ダニエル・クレイグ主演の歴史ドラマ、「ディファイアンス」(Defiance)を見ました。ナチスドイツ政権下の1941年、ベラルーシで1200人のユダヤ人を率い救ったビエルスキ兄弟を描いた、実話に基づく物語です。監督は「ブラッド・ダイヤモンド」のエドワード・ズウィック。2008年の作品です。

Defiance

第2次世界大戦時の1941年。ポーランドに侵攻したナチスドイツによって両親を殺されたユダヤ人のトゥヴィア(ダニエル・クレイグ)、ズシュ(リーヴ・シュレイバー)、アザエル(ジェイミー・ベル)、アーロンのビエルスキ兄弟は、隣接するソ連領ベラルーシの森へと逃げ込みます。

やがて森には、ほかにもドイツ軍の迫害から逃れたユダヤ人たちが次々とやってくるようになり、トゥヴィアはリーダーとして、一大コミュニティをまとめる立場となります。彼らは生き延びるため、森の中に安全な隠れ場所を求め、食料を調達し、時に武装して戦います…。

Defiance_4

ビエルスキ・パルチザン(武装集団)のことは、この映画で初めて知りました。ナチスドイツ政権下のユダヤ人というと、虐げられ、ひたすら耐え忍ぶ姿が描かれることが多いですが、反撃し、戦うことで生き延びた集団がいた、という事実に驚きました。

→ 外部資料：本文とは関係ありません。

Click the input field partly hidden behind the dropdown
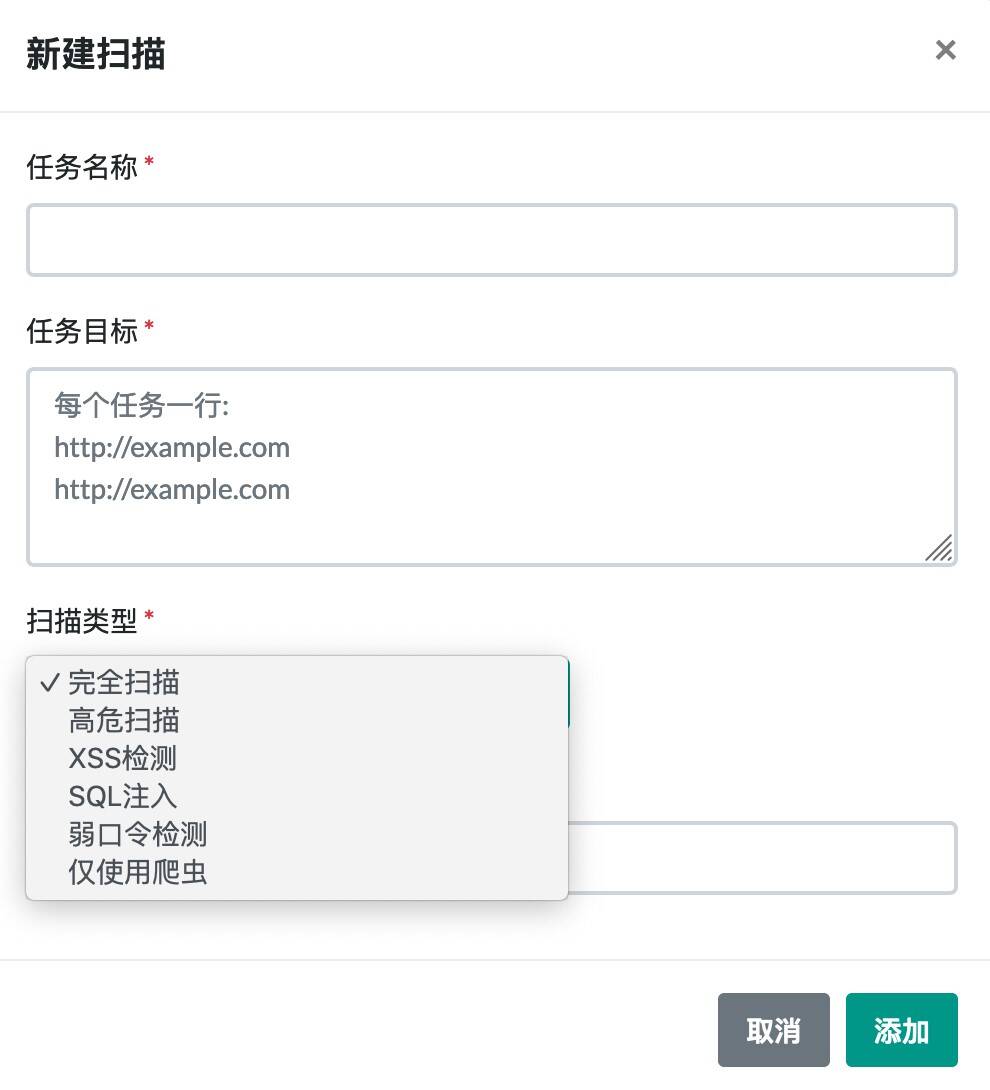Image resolution: width=990 pixels, height=1090 pixels. click(762, 858)

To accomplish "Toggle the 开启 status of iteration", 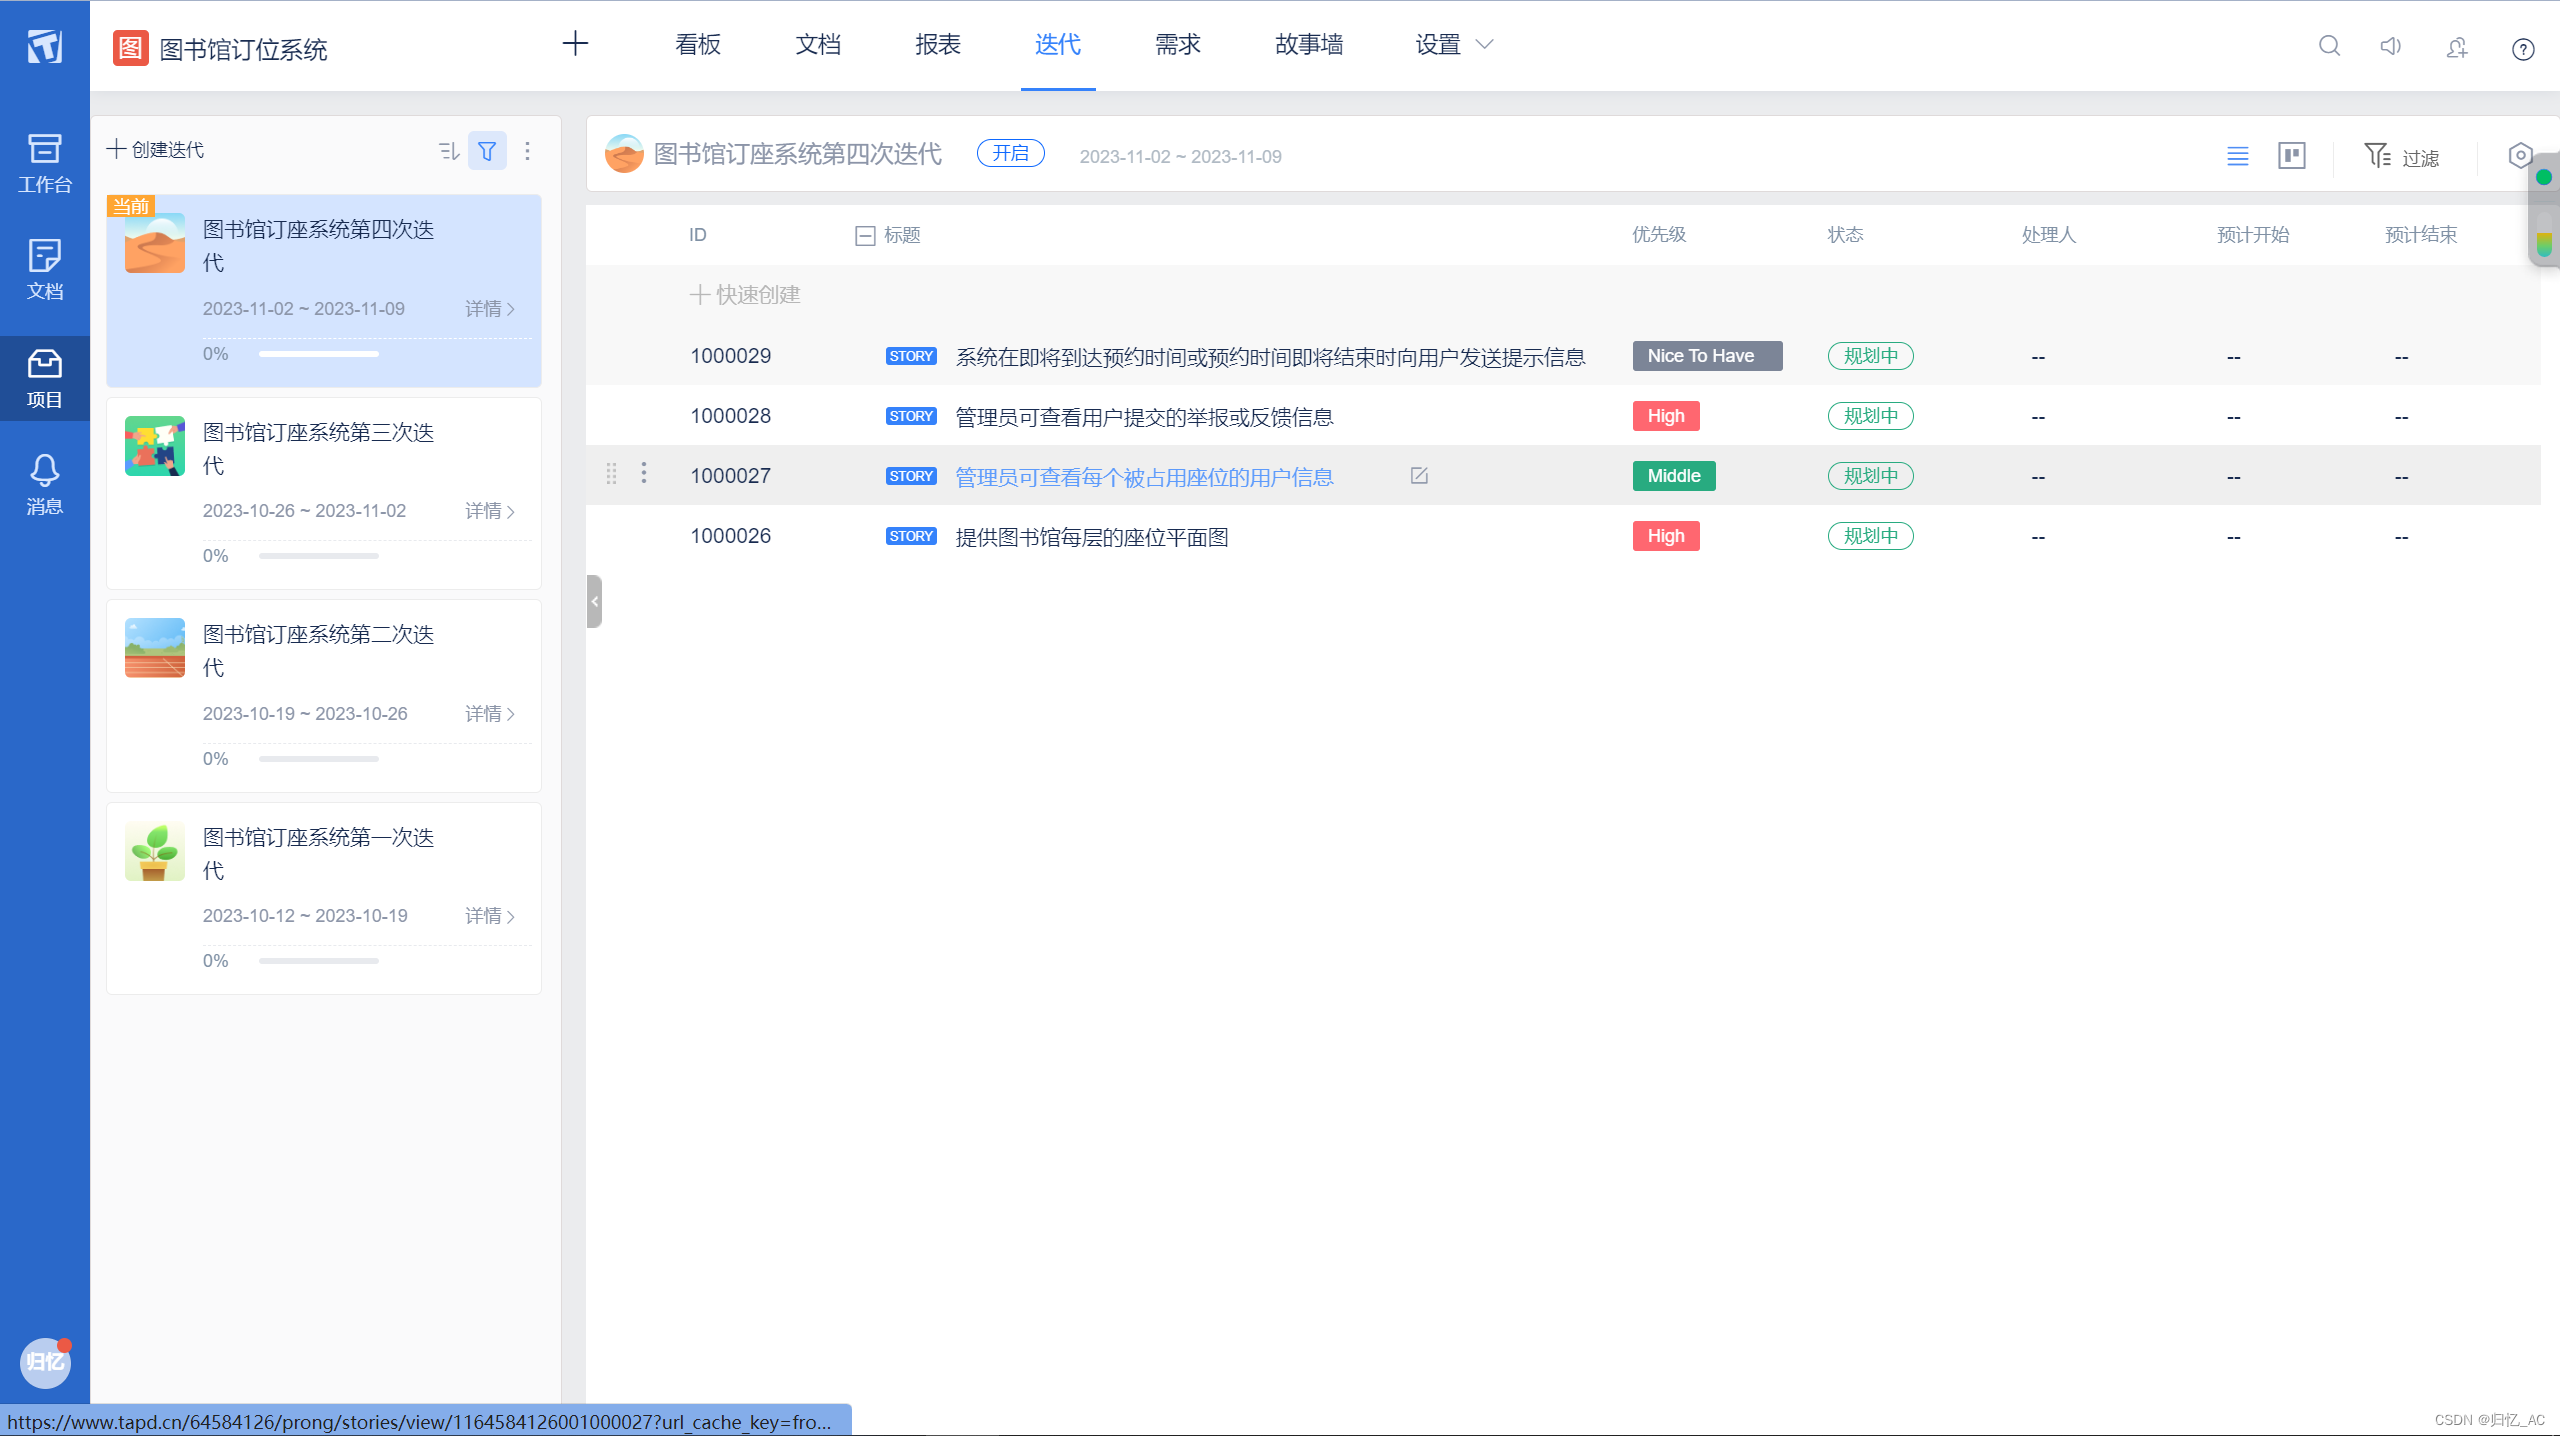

それにしても、身ひとつで、命からがら森に逃げ込んだ人々が、一から生活していく、ということがどれほどたいへんなことか。彼らは時に(ドイツ軍に味方したという理由で)ポーランド人たちを襲って食料や武器を手に入れることもあったため、全てに賞賛される存在ではなかったようです。

また、同じユダヤ人とはいえ、いろいろな背景・考えをもつ人々を、ひとつに束ねていくことがいかに難しいか。こうしたシンプルな社会においては、インテリもお金持ちもあまり関係ない。ほんとうの意味で賢く、強い人間でなければ、とてもリーダーは務まらないと思いました。

飢えや寒さに耐え、肉体的、精神的に追い詰められた人々は、時に問題行動を起こし、リーダーに不満の矛先を向けることも…。しかし集団においては、リーダーには独裁的な部分もある程度必要なのだと思います。決断すべきときに決断し、その都度危機を乗り越えていくトゥヴィアの強力なリーダーシップが鮮やかでした。

ラストのドイツ軍との戦闘の場面は実際にはなかったそうですが、エンターテイメントとしてこのくらいの脚色はあってもいいかな?と思いました。このときの兄弟愛に心を揺さぶられ、大きな感動をもってフィナーレを迎えることができたのですから…。

Defiance_3

全体的に彩りが少ない中、三男アザエルとハイア(ミア・ワシコウスカ)の粉雪の舞い散る森の中での結婚式のシーンが美しく、印象的でした。この二人は「ジェーン・エア」でも共演していますが、お似合いだなーと思います。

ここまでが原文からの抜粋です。